The debate was part of “Diversify”, one strand of “Creative Week”, an event celebrating the UK creative economy organised by Broadcast and Screen International publisher MBI during the first week of June.
Channel 4 News presenter Krishnan Guru-Murthy told a packed audience at RADA Studios in central London that the “industry had gone backwards over the past 10 to 15 years” in promoting diversity. He added: “Huge strides were made in the 1980s and 1990s and then things stood still. A lot of the people who are senior in television, either on- or off-screen, are the same as when I was coming into the business 25 years ago.”
Guru-Murthy’s solution was the introduction of “enforceable targets with [financial] penalties”, which he characterised as “rules with teeth”, adding: “I don’t see anything else that will produce the kind of step change that we need.”
BECTU Head of Diversity Janice Turner added her union’s support for enforceable targets. She also called for “effective equality monitoring and the publishing of that data – we want the employers to have no hiding place.”
Black TV producer Paul Blake said that he had heard much “warm and fuzzy language” about diversity but had seen “no action whatsoever”. The Managing Director of Maroon Productions added his backing for quotas, which he though could be enforced by Ofcom.
Opening the session – which was chaired by C4 Director of Cultural Diversity Stuart Cosgrove – ex-RTS chief and now Chair of the Campaign for Broadcasting Equality Simon Albury ruffled a few BBC feathers with a stinging attack on the corporation’s diversity strategy.
Focusing on the BBC’s news output, the former RTS Chief Executive said: “The BBC News Action plan doesn’t want to see Black, Asian and Minority Ethnic (BAME) people with editorial power or editorial responsibility – it just wants them to see a few of them up on-screen. On-screen representation is very important – but on-screen representation that is not matched by off-screen employment is a hollow and deceptive gesture.”
Peter Salmon, the BBC’s Director, England, accepted that “getting into the BBC can be really difficult. It can be opaque and frustrating and it’s very competitive.” But he added: “I’m not sure change happens because of being berated or pushed into a corner or typified as some kind of devil brand. The BBC does some amazing things.”
Salmon revealed that 12% of the BBC’s workforce is from BAME backgrounds, close to the UK average as a whole. He conceded, however, that this overall figure concealed some troubling areas. “It is clear that there are not enough black faces at the most senior levels of all our media companies, not just the BBC. And, while we bring on many good BAME producers, they don’t develop their careers fully with us.”
Former Chair of the Equality & Human Rights Commission Trevor Phillips, who has a strong background in television as a former presenter and producer of LWT’s The London Programme, argued that “there’s only one issue: power – who calls the shots”. On the five main television boards – the BBC Trust, ITV, C4, BSkyB and Ofcom – he said that just one of the 62 members was not white, adding: “The people who run our business have to look more like the country that we are.”

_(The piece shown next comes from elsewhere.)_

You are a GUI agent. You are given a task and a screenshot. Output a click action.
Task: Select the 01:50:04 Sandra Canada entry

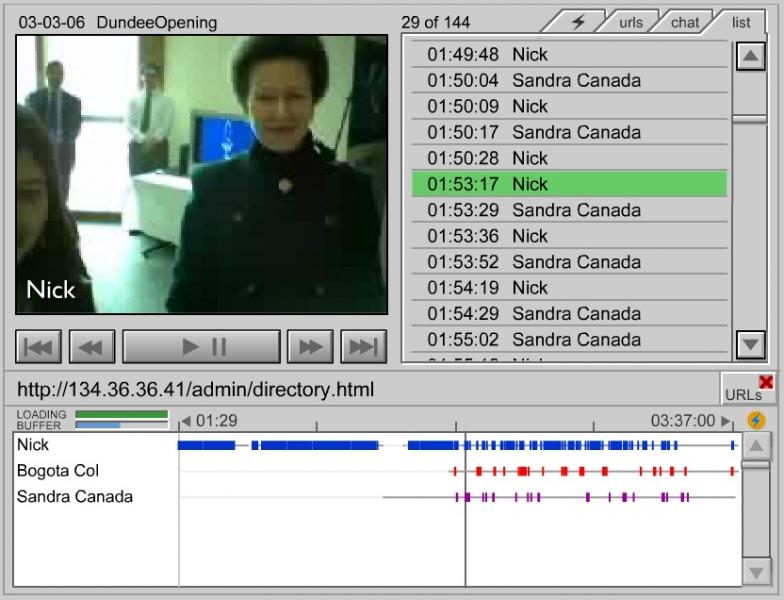[569, 80]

A second session, “Practical steps for making your production more diverse”, chaired by Broadcast Editor Chris Curtis, followed the RTS-sponsored discussion on diversity quotas.
Creative Skillset Executive Director Kate O’Connor said the two most important issues facing her organisation were: “How do people get into the industry and then, once in, how do they get on?”

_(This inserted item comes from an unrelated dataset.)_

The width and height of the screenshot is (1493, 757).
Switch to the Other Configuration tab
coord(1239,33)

There was general agreement on the panel that O’Connor’s second challenge – how to build careers – was the bigger obstacle for BAME people. “I find people get to assistant producer level and can’t make the jump to becoming a producer/director. There are very few series producers in the business – and execs you can probably count on one hand,” said Shiver Talent Executive Michelle Matherson.
Simone Pennant, the Founder/Director of The TV Collective, which supports diverse talent, said: “One of the biggest issues is the way the BAME community is perceived. We’ve got assistant producers, producers and directors, a real wealth of talent.” Yet, she revealed that production companies tend to come to her organisation to fill lower level jobs such as runners and researchers.
“Diversify” was held at RADA Studios in Central London on 3 June. The RTS session, “To quota or not to quota”, was produced by the BBC’s Marcus Ryder; the second session, “Practical steps for making your production more diverse”, was produced by Sarah Cooper from Screen Daily.